Given data:
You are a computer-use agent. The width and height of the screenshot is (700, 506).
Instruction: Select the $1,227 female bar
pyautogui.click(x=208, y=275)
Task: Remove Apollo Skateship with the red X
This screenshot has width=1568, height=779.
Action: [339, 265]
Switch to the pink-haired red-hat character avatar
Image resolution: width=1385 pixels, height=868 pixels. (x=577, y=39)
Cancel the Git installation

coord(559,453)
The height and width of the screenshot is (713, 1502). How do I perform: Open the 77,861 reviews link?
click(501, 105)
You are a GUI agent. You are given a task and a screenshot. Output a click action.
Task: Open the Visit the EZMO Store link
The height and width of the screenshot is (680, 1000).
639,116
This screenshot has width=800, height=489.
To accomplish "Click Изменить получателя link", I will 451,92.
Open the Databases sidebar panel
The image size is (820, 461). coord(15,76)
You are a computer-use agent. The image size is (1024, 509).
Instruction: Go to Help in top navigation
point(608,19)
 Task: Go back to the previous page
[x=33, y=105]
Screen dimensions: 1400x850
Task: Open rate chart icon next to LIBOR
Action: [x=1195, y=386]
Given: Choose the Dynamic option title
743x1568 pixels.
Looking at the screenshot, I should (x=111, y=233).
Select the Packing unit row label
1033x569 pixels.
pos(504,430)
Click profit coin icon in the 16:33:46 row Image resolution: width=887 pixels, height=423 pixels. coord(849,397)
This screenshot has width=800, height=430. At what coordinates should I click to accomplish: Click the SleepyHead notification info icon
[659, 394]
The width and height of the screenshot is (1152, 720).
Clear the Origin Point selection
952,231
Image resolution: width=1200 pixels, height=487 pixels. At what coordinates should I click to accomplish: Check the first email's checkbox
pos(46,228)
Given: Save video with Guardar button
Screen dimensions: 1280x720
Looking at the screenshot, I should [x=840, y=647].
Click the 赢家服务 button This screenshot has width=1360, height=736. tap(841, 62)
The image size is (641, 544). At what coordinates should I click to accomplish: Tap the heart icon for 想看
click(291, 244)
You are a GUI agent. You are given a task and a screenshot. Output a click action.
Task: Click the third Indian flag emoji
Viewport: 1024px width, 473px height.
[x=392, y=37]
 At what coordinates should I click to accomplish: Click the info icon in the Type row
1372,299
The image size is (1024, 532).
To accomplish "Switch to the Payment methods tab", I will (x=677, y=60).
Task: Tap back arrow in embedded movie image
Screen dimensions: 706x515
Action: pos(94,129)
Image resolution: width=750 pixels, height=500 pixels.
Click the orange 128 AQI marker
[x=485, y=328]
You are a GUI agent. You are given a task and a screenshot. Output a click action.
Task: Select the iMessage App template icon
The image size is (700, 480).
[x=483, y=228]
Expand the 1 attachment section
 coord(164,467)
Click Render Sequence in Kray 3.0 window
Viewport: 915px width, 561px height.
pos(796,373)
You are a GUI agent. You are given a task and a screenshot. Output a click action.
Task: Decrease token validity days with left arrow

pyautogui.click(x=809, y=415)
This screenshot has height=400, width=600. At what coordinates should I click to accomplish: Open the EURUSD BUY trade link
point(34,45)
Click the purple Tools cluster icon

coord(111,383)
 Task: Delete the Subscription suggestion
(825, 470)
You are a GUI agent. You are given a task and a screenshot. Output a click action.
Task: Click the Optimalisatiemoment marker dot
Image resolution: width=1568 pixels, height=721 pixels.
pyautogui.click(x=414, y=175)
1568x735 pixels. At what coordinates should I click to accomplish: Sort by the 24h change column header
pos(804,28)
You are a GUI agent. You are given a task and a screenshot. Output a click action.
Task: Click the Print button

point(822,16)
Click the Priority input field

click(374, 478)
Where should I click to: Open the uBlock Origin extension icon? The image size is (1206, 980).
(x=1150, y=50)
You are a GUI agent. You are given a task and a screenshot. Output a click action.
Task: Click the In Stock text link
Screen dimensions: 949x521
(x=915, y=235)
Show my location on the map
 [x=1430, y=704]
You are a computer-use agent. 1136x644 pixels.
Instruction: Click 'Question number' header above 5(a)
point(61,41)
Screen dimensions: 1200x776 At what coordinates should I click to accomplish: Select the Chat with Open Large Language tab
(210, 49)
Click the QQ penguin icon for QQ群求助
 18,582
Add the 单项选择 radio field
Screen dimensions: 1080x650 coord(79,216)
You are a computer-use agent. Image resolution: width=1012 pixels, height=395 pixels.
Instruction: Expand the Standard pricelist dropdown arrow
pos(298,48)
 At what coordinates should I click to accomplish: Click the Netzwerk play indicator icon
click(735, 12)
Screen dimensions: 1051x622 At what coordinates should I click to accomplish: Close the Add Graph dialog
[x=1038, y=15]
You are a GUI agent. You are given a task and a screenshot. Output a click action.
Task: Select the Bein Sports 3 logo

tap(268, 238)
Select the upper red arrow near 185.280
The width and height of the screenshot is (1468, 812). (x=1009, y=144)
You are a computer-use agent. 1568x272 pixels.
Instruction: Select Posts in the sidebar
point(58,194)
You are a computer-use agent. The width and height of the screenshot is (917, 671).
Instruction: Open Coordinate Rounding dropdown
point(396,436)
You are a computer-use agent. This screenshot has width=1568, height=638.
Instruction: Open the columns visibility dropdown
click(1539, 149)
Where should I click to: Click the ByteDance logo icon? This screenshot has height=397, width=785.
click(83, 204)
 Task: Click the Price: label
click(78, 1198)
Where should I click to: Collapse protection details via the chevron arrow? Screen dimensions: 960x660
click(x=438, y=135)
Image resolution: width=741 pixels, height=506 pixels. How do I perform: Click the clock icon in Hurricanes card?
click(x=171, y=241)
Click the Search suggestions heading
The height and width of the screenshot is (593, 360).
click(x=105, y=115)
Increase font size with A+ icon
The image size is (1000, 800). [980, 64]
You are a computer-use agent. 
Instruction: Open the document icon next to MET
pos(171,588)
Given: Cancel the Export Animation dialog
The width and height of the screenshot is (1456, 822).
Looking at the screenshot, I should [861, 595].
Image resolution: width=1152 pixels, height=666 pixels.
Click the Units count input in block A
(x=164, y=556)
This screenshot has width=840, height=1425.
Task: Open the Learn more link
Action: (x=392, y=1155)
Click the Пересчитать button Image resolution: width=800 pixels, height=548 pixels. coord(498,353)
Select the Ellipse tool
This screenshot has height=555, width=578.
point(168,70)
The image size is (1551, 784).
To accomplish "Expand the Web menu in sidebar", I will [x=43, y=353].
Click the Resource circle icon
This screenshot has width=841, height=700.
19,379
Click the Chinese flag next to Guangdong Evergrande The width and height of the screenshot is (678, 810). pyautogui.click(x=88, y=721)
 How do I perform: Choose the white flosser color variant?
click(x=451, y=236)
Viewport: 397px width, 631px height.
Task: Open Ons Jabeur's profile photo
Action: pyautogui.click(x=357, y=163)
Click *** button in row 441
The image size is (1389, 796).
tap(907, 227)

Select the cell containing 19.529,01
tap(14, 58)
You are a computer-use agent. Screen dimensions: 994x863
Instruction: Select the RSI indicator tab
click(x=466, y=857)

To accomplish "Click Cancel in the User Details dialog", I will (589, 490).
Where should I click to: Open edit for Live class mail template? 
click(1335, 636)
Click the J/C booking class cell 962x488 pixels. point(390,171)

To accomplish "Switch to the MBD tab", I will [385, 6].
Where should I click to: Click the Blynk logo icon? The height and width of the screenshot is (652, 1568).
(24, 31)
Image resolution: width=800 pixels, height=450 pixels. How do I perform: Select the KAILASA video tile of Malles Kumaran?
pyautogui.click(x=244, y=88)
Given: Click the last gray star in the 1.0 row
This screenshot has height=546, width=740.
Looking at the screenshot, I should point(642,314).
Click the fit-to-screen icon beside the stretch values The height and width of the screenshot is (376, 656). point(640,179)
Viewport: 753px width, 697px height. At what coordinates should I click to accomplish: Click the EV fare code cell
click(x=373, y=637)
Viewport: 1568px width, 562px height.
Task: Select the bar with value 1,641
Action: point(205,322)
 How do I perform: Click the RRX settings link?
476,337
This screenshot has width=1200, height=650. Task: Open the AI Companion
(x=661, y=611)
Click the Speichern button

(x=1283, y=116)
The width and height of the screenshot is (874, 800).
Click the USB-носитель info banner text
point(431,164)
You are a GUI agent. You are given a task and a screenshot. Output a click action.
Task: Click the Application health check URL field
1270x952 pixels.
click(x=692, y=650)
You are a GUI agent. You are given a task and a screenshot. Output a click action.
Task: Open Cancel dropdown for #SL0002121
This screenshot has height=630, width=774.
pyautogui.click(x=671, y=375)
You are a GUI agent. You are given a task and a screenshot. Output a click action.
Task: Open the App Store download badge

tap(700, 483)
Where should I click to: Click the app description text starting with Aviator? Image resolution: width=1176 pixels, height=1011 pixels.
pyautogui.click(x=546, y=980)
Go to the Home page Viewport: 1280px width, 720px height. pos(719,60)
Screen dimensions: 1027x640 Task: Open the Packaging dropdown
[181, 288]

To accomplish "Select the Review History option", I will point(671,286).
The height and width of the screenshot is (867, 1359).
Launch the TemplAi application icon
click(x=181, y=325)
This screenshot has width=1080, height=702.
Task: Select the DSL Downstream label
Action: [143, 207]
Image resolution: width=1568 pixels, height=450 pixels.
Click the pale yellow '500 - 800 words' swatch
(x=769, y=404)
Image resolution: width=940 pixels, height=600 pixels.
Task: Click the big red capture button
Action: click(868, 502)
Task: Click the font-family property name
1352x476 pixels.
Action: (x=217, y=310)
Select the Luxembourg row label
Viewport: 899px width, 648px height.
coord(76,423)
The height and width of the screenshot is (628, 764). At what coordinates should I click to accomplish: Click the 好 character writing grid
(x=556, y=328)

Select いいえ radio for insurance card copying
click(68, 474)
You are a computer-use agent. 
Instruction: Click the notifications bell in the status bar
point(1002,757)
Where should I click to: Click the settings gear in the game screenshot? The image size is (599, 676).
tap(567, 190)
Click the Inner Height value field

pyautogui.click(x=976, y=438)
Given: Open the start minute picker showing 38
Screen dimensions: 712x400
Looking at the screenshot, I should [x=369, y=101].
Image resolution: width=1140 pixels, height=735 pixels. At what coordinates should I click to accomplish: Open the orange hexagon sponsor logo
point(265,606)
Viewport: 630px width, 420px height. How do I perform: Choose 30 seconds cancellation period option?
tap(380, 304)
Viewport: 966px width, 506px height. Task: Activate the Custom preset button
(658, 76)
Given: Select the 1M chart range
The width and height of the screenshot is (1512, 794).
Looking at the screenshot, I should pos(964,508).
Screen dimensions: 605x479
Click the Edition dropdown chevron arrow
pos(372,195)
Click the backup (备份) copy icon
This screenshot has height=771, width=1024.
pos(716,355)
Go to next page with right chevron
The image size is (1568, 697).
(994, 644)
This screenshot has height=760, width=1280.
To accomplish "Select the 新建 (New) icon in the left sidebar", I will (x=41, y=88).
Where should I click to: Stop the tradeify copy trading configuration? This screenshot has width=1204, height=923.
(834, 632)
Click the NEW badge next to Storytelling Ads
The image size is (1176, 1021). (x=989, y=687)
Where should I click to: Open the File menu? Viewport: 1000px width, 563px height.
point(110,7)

What is expected: Transcribe the lines above between the line holding "Click the Units count input in block A" and the line holding "Click the Chinese", inclusive, exactly as they stand and with nothing added.

Answer to this exercise:
Click the Units count input in block A
(x=164, y=556)
This screenshot has width=840, height=1425.
Task: Open the Learn more link
Action: (x=392, y=1155)
Click the Пересчитать button Image resolution: width=800 pixels, height=548 pixels. coord(498,353)
Select the Ellipse tool
This screenshot has height=555, width=578.
point(168,70)
The image size is (1551, 784).
To accomplish "Expand the Web menu in sidebar", I will [x=43, y=353].
Click the Resource circle icon
This screenshot has width=841, height=700.
19,379
Click the Chinese flag next to Guangdong Evergrande The width and height of the screenshot is (678, 810). pyautogui.click(x=88, y=721)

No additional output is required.